Bombardier's CSeries and its aggressive sales tactics threaten the very existence of Boeing's 737 Max 7 and the US aerospace industry, Boeing's vice-chairman Ray Conner told US trade officials last week.

"The 100-150 seat market matters greatly to Boeing, and Bombardier is very close to forcing us out of this altogether," Conner said during a hearing held by the United States International Trade Commission on 18 May.

"It will only take one or two lost sales involving US customers before commercial viability of the Max 7, and therefore the US industry's very future, becomes very doubtful," Conner added, according to a hearing transcript obtained by FlightGlobal.

Conner and other representatives of Boeing, Bombardier and Delta Air Lines spoke at the hearing into whether Bombardier violated trade rules.

The US government launched the examination after Boeing filed a petition on 27 April claiming financial harm from Bombardier's subsidies and low sales prices.

Boeing alleges that Delta, which purchased 75 CS100s in 2016, paid about $20 million each for aircraft that cost Bombardier $33.2 million each to produce.

Bombardier was able to make the deal because it received $2.5 billion in government equity infusions and billions more in other subsidies, Boeing alleges.

The Canadian airframer's tactics have depressed prices for competing small narrowbody aircraft like 737-700s and 737 Max 7s, Boeing says, adding that pressure from Bombardier forced Boeing to cut the price of 737-700s it sold to United Airlines.

"The way they're pricing it is dumped beyond any reasonable imagination," Robert Novick, an attorney for Boeing, told the Trade Commission. "If Boeing cannot secure additional orders for the 737 Max 7, or is forced to sell at depressed prices, the programme will not succeed and Boeing will be eliminated from the 100 to 150 seat market."

Parallel investigations by the Trade Commission and the US Department of Commerce are scheduled to wrap up by November and could result in import duties, the Department of Commerce has said.

Representatives from Bombardier and Delta dismissed Boeing's claims, insisting the CSeries does not compete with larger 737s.

Bombardier developed CSeries to fill a need that arose after Boeing abandoned the roughly 100-seat market when it stopped making 717s a decade ago, they said.

Boeing's 737-700 and 737 Max 7 carry roughly 126 to 138 seats, while CS100s carry about 108 seats.
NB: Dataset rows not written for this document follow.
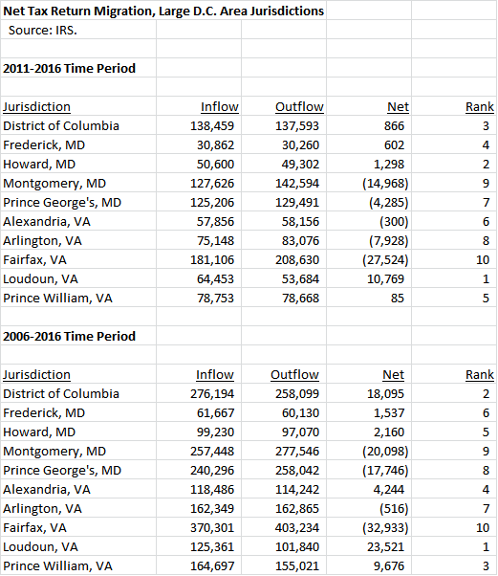Click the second table's Jurisdiction header
Screen dimensions: 498x576
tap(36, 375)
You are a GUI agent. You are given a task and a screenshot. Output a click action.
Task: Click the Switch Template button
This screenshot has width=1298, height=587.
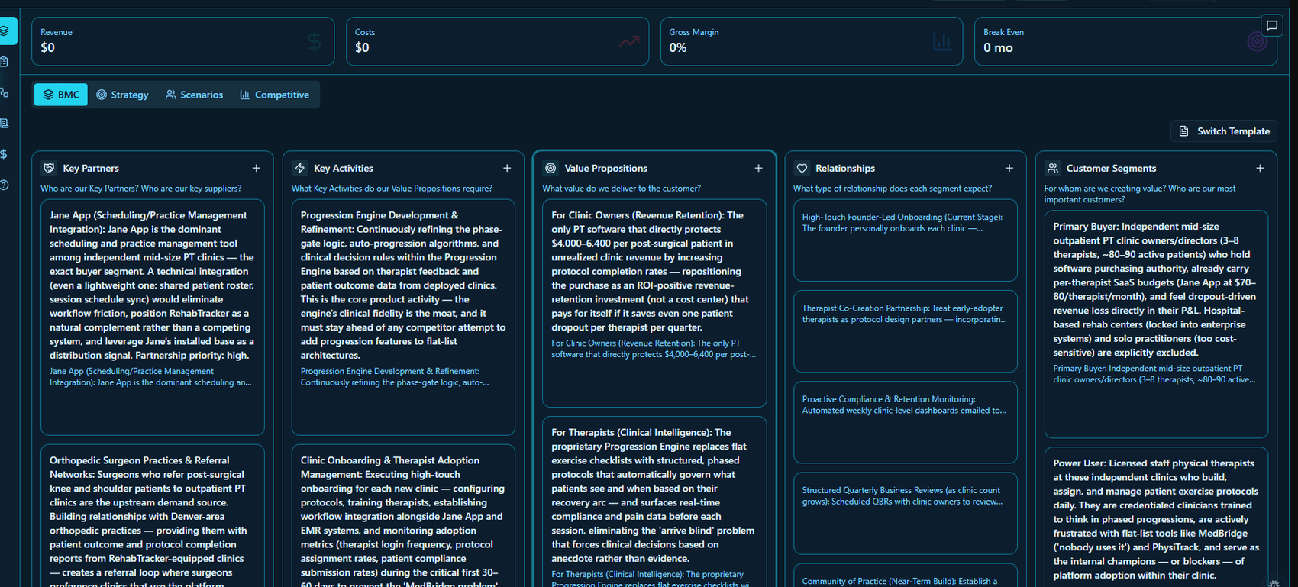click(1224, 131)
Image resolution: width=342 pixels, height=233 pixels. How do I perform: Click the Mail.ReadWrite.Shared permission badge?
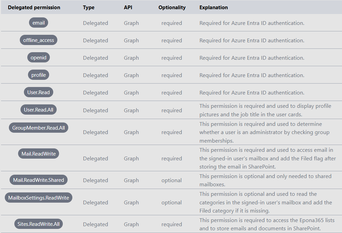(x=39, y=180)
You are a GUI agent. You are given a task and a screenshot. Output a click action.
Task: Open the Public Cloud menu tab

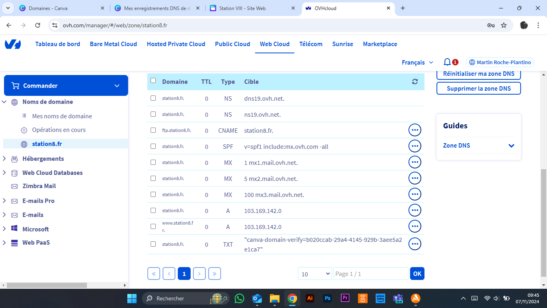tap(232, 44)
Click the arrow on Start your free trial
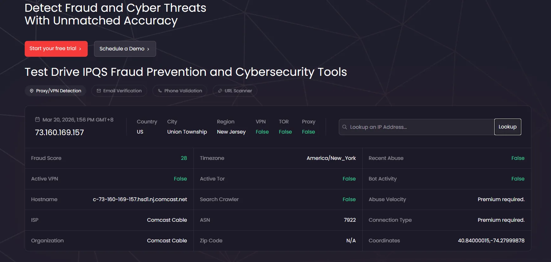Image resolution: width=551 pixels, height=262 pixels. [80, 49]
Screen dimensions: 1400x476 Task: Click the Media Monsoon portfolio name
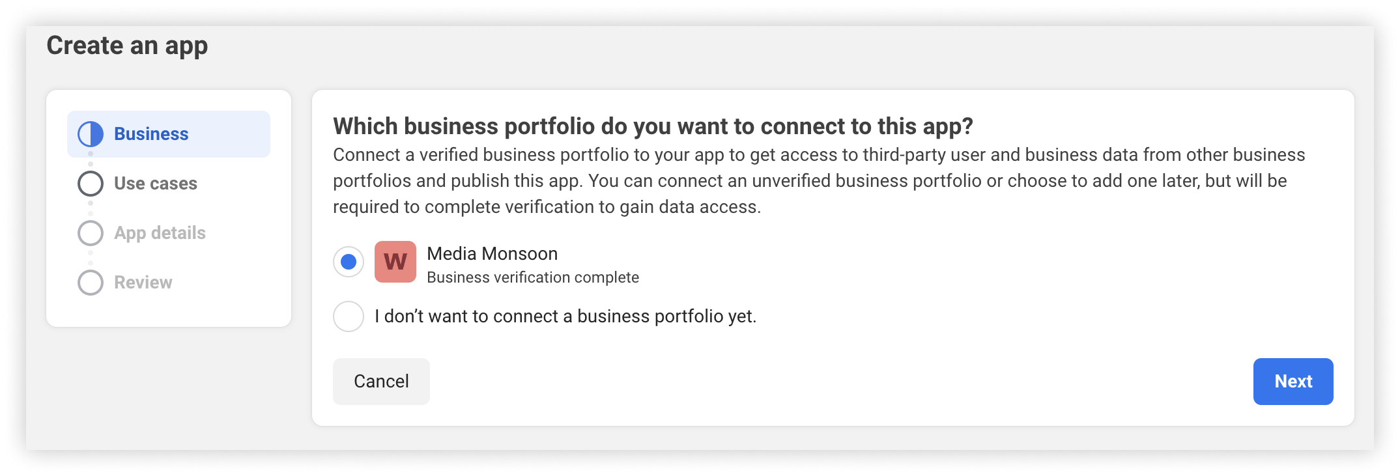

"Boeing doesn't even make a product that competes with the aircraft Bombardier offered," said Peter Lichtenbaum, an attorney representing Bombardier. "Aircraft are not like shampoo, where getting 30% more for a comparable price is a bonus."

Indeed, Conner confirmed that due to Delta's price requirements Boeing initially had discussed selling Delta used 717s or traded-in Embraer 190s.

"Boeing could not offer us a new airplane in the 100- to 110-seat space that met our needs in the timeframe that we needed to execute," Delta senior vice-president of supply chain management and fleet Gregory May said at the hearing. "It would be wrong to suggest that Boeing lost sales to Delta because we purchased the CS100. Boeing simply was not in the mix."

May also addressed pricing, saying airlines commonly get discounts in exchange for risks associated with being an initial customer of a new aircraft.

"Everyone in the industry understands that the first marquee… customer is being rewarded for being the first for fully evaluating the aircraft," May said.

Though Bombardier did not disclose prices paid by Delta, the airframer's vice-president of commercial operations Ross Mitchell dismissed the $20 million figure.

"The price that has been quoted is way off, and we'll leave it at that," he said.

Much of the hearing focused on seat count, with Boeing insisting the CS100 competes in the 100 to 150 seat segment, and Bombardier and Delta saying CSeries actually occupies a smaller, unique niche.

"A 100-seat plane and 150-seat plane are not interchangeable for Delta's purpose," said Delta vice-president of network planning in the Americas Joe Esposito.

Still, Conner and other Boeing representatives painted Bombardier's price cuts as threatening the "commercial momentum" of the 737 Max 7.

"The Boeing 737 Max 7 appears to be perilously close to, or maybe even already… locked into such a negative commercial momentum cycle," said Jerry Nickelsburg, a University of California Los Angeles economist who spoke on behalf of Boeing.

"It is already a precarious situation," Conner said.

Boeing has received orders for just 63 737 Max 7s from five customers, and has not received a significant order since 2013, Conner said.

"Bombardier has said it wants 50% of this market, which it will probably win at the prices it is offering. If Bombardier does that, we're looking at losing $330 million dollars in revenue every year," Conner says.